Il est frappant de constater que les villes comoriennes ont peu attiré les chercheurs à l’exception peut-être de Moroni et de Mutsamudu. Par ce choix, nous espérons pouvoir remédier tant bien que mal à ce handicap. L’insuffisance en matière d’études de géographie urbaine ne fait que renforcer les problèmes de nos villes. De telles recherches pourront aider les autorités nationales et locales à adopter des politiques d’aménagement urbain. C’est donc une occasion pour nous de rappeler à nos élus les causes de la dégradation des tissus urbains. Comme l’urbanisme est une branche englobant plusieurs disciplines , notamment la démographie, l’économie, l’assainissement etc., une réorganisation de chaque sous secteur s’avère importante. Si aucun service d’urbanisme n’est pas jusqu’à nos jours mis en place, cela pourrait être lié à la méconnaissance des problèmes posés par les villes.

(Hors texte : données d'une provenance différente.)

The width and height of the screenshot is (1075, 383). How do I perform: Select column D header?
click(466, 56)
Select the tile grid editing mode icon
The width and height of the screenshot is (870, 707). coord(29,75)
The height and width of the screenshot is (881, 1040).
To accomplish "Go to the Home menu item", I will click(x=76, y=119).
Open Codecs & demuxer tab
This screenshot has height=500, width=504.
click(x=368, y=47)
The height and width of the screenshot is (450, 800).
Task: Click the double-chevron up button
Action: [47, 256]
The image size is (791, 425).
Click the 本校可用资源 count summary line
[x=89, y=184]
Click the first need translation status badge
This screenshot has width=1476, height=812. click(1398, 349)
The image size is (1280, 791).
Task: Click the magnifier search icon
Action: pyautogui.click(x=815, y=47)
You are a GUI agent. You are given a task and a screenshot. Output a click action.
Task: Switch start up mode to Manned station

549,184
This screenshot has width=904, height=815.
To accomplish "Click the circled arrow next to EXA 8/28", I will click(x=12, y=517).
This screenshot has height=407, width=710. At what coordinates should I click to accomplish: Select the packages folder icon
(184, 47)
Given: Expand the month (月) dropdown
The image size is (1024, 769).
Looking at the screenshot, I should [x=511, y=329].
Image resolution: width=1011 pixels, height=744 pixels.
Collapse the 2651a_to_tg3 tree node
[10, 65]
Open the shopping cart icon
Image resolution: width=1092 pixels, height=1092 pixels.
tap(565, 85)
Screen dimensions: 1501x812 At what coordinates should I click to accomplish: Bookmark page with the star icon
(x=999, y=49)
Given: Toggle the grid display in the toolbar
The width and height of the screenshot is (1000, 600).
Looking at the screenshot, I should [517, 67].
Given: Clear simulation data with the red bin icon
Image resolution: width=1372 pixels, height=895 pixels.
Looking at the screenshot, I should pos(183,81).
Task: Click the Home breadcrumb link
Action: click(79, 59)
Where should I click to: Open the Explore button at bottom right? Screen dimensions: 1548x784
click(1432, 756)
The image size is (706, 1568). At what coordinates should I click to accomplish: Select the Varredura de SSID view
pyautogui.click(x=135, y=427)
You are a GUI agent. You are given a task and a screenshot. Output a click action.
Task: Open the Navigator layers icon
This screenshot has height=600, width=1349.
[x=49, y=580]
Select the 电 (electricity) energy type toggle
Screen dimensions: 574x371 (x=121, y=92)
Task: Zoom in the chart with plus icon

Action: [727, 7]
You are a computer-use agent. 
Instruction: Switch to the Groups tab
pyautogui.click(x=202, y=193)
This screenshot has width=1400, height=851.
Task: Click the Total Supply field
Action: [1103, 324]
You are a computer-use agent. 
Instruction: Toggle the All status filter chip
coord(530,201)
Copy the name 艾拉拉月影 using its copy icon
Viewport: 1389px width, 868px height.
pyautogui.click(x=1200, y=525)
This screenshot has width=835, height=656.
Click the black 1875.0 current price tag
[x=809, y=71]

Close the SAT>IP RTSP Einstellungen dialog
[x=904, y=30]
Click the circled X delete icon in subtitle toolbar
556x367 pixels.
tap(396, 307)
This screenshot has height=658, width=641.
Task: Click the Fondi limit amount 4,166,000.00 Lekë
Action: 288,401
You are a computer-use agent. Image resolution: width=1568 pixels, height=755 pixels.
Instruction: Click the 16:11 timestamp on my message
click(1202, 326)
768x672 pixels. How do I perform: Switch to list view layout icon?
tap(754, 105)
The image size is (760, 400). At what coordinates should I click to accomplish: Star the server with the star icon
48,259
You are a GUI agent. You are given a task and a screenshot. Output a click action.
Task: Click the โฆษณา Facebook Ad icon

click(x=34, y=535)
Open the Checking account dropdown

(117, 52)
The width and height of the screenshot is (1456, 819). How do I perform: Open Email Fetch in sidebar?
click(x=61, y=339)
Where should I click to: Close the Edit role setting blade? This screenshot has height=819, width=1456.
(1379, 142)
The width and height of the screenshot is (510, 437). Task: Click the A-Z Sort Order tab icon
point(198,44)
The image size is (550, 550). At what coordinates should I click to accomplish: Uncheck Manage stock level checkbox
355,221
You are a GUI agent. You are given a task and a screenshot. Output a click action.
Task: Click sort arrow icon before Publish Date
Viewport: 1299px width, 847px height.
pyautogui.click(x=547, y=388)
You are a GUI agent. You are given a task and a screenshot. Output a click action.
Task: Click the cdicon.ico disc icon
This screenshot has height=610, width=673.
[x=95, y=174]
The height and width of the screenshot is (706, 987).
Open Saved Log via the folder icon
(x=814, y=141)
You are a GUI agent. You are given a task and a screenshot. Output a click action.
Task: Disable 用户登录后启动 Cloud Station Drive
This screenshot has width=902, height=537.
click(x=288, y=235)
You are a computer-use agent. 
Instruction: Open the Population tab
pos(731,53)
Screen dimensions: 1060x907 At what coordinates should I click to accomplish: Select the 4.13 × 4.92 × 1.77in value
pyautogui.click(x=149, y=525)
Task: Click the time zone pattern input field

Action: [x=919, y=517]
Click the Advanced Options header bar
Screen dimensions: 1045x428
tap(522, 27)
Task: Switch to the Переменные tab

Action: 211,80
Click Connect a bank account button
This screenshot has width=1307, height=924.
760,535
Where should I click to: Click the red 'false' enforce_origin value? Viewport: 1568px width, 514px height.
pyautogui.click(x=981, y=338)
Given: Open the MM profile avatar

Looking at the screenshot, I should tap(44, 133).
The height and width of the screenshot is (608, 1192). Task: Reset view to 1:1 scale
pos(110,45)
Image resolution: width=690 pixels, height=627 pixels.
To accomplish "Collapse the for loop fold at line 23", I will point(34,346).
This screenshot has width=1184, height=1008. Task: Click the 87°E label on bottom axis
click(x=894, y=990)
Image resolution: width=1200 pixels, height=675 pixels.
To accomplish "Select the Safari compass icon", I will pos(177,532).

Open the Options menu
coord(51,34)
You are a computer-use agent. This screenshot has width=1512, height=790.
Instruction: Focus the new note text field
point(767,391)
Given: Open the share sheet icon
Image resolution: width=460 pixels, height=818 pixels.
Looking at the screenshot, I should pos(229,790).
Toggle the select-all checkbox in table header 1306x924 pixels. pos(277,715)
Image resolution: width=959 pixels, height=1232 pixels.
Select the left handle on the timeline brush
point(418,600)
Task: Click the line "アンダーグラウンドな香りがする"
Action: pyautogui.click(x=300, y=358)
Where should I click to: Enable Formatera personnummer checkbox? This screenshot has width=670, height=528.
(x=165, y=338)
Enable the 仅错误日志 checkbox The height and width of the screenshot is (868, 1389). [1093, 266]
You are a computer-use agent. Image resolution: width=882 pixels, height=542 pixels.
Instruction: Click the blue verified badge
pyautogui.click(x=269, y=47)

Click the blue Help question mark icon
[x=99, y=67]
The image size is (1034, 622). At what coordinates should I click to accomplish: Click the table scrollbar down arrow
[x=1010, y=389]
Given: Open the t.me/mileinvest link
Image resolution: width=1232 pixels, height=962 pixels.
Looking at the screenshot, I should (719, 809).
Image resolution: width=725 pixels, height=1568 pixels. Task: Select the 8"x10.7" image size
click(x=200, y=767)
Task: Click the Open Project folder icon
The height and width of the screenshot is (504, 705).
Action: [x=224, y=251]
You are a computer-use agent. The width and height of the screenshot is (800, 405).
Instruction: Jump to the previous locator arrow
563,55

LES TRAVAUX DE DOCUMENTATION

La recherche des ouvrages spécialisés sur la zone d’étude 

Les sources écrites auxquelles nous avons eu recours dans ce travail proviennent de nombreux centres de documentation. La première tache de cette documentation consistait à répertorier les ouvrages de référence ayant des liens directs avec notre terrain d’étude. Ainsi, un voyage spécial au pays, nous a donné les possibilités d’accéder à des ouvrages spécialisés en explorant les bibliothèques nationales. Les quatre mois et demi passés aux Comores (15 Avril – 26 Septembre 2005) sont en grande partie consacrés à la lecture d’ouvrages spécialisés pour la familiarisation de la zone d’étude. Nous avons d’abord débarqué à Anjouan où un petit répertoire bibliographique de la zone d’étude a été retrouvé dans de petits centres de documentation notamment la bibliothèque de l’Ecole de Patsy, l’alliance française de Mutsamudu et le petit Centre National de Documentation de Recherche Scientifique (CNDRS) de Mutsamudu. Cette première phase de lecture a été complétée par des déplacements inter-îles. Le voyage à Moroni nous a été surtout indispensable (25 Août – 30 Septembre 2005). C’est dans la capitale du pays (Moroni) que nous avons pu obtenir des archives bibliographiques de référence zonale. Nous avons sérieusement exploré en particulier le plus important Centre National de Documentation et de Recherches Scientifiques de Moroni.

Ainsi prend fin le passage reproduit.